Sound Transit on track but costs again rising

December 4, 2003

Associated Press
King 5 News


SEATTLE - Commuter train service for Everett will begin by the end of the year as promised, but the cost has soared by about $200 million, a Sound Transit report indicates.

The higher costs, partly for new stations between Seattle and Everett, bring the total for extending rail service northward to about $377 million, the regional agency's finance committee was told Wednesday.

Negotiations with Burlington Northern Santa Fe Railway should be signed within a week, Sound Transit chief Joni Earl said.

"If we get the contracts signed on the 11th, then there will be a train by the end of the year - absolutely," Earl said. "I'm very optimistic that we're going to get there."

Bob Harbison
At the time the ballot measure to establish Sound Transit was adopted by voters in King, Pierce and Snohomish counties in 1996, the cost of Sounder service for Everett was estimated at $177 million.

Sounder trains now carry about 3,000 passengers a day between Seattle and Tacoma with a number of intermediate stops and will run along 82 miles of tracks after service is extended north to Everett and south to Lakewood.

On the Lakewood-Tacoma portion, track and facility cost estimates have risen by $30 million, and the agency's staff has recommended adding $12.7 million to a reserve fund for unanticipated expenses.

According to a report to Sound Transit's finance committee, the total price for Sounder train service will come to $1.2 billion when completed in 2009, an increase of nearly $500 million from the original estimate when adjusted for inflation.

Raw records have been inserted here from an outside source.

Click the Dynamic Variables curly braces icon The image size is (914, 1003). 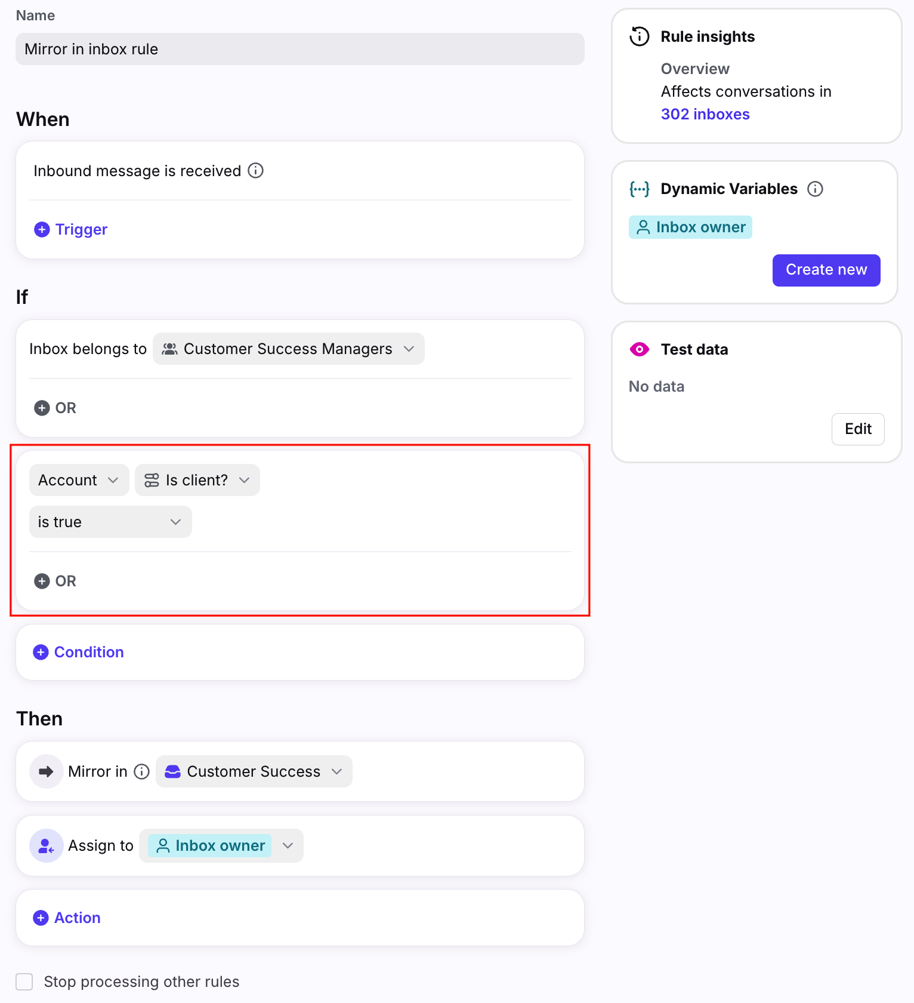point(640,189)
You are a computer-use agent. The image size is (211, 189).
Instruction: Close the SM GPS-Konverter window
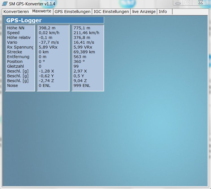point(200,3)
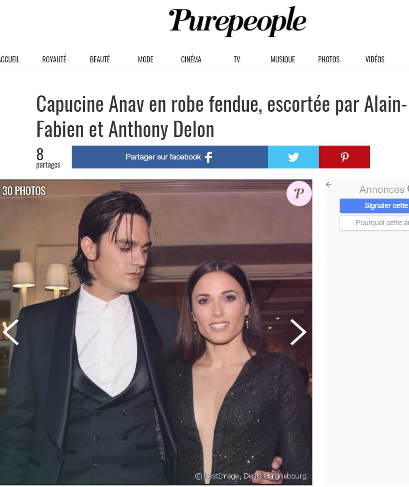Go to the Mode section
The height and width of the screenshot is (487, 409).
pyautogui.click(x=145, y=59)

Earl said the new figures reflect a re-examination she ordered after huge cost overruns hit the agency's Central Link light rail program in Seattle in 2001.

Of the total Sounder cost increase, Earl said $435 million was for access to the Burlington Northern tracks on which the commuter trains must run.

Between Seattle and Everett, access costs were estimated by Sound Transit at $115 million but wound up being $250 million.

Aggravating the problem, Sound Transit expected to receive $136 million from the state Department of Transportation and Amtrak that never arrived.

Rising station costs include $18.2 million rather than $11.2 million in Mukilteo, $13.1 million rather than $9.5 million in Edmonds and $26.9 million rather than $24.7 million for improvements in Everett.

"Based on what I've seen today, I wouldn't want to go forward on these stations based on these costs," committee member Jack Crawford of Kenmore said.

Earl said the figures released Wednesday should be the end of major cost overruns for Sound Transit.

"We did not inflate these dollars. We've really worked hard, to be dead honest," she said. "The numbers aren't good numbers and we recognize that."